Thursday, April 21, 2011

The complexities of war policy

Libya is a mess -- in and of itself with it's crazy dictator. It's also a mess in that its rebels are not like those in Tunisia and Egypt. They are not well organized or even united. Two top generals are arguing about which one is in charge of the other.

Our intervention plan is something of a mess too -- and maybe inherently so, given the conflicting goals that we're trying to pursue. Here's how HuffPost's David Wood describes it:
The White House wanted the Pentagon to come up with a low-cost regime-change plan for Libya. Ideally, this strategy would have toppled Col. Muammar Gaddafi without bogging the U.S. down in another inconclusive foreign adventure. And by no means could the plan have included young American infantrymen advancing under fire across the sand.

The military kept insisting that no such option existed. A real regime-change operation, some officers argued, requires "boots on the ground." That was a cost the White House, given rising domestic pressure to bring the troops home from Afghanistan and Iraq, was unwilling to consider.

In long meetings and email exchanges, arguments over strategic details often led to more serious disagreements, the official told The Huffington Post. The White House thought the Pentagon was disrespecting the president by refusing to propose a politically acceptable action plan, while the Pentagon became furious that White House officials didn’t "seem to understand what military force can and cannot do,’’ the official said.
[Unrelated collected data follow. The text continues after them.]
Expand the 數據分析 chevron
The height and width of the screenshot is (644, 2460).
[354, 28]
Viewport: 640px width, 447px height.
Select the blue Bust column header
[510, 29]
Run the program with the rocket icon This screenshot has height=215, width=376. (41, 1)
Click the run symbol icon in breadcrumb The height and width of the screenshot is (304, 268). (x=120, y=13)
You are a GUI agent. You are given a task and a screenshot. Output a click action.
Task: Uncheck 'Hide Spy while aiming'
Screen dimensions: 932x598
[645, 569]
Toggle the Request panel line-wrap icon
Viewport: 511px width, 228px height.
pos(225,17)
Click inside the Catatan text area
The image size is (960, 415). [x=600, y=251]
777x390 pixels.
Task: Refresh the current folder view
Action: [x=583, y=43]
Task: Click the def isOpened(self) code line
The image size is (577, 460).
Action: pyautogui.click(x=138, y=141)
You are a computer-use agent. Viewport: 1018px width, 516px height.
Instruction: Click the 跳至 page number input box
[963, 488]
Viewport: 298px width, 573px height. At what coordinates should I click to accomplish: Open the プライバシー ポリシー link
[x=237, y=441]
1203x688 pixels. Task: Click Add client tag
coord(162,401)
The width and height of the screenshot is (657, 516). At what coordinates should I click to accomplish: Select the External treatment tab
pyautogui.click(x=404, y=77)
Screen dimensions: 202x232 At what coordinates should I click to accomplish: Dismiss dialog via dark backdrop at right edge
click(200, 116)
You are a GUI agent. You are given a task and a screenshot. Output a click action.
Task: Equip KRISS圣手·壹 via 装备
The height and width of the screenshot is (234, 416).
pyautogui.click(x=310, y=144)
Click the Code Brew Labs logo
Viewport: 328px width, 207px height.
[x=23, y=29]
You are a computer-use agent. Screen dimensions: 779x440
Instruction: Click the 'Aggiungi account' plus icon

And this is in spite of having Robert Gates as the center of these disparate groups of civilians and military trying to work together. He has the respect of both. Unfortunately, he has announced long ago that he will be leaving the post this fall. And, at the same time, Adm. Mullen will be retiring from Chairman of the Joint Chiefs of Staff.

The alternatives to what we're doing just don't seem to offer any better solution. Either doing nothing to help the Libyan populist movement or sending in our troops would have been political suicide for Obama, as well as a financial and moral disaster for our country.

It's a tough job. Having an opposition party doing everything possible to see that you fail makes it almost impossible. To those who are critical of Obama, I ask: whom would you choose to have in there in his place? John McCain? Newt Gingrich? Or, god forbid, Donald Trump?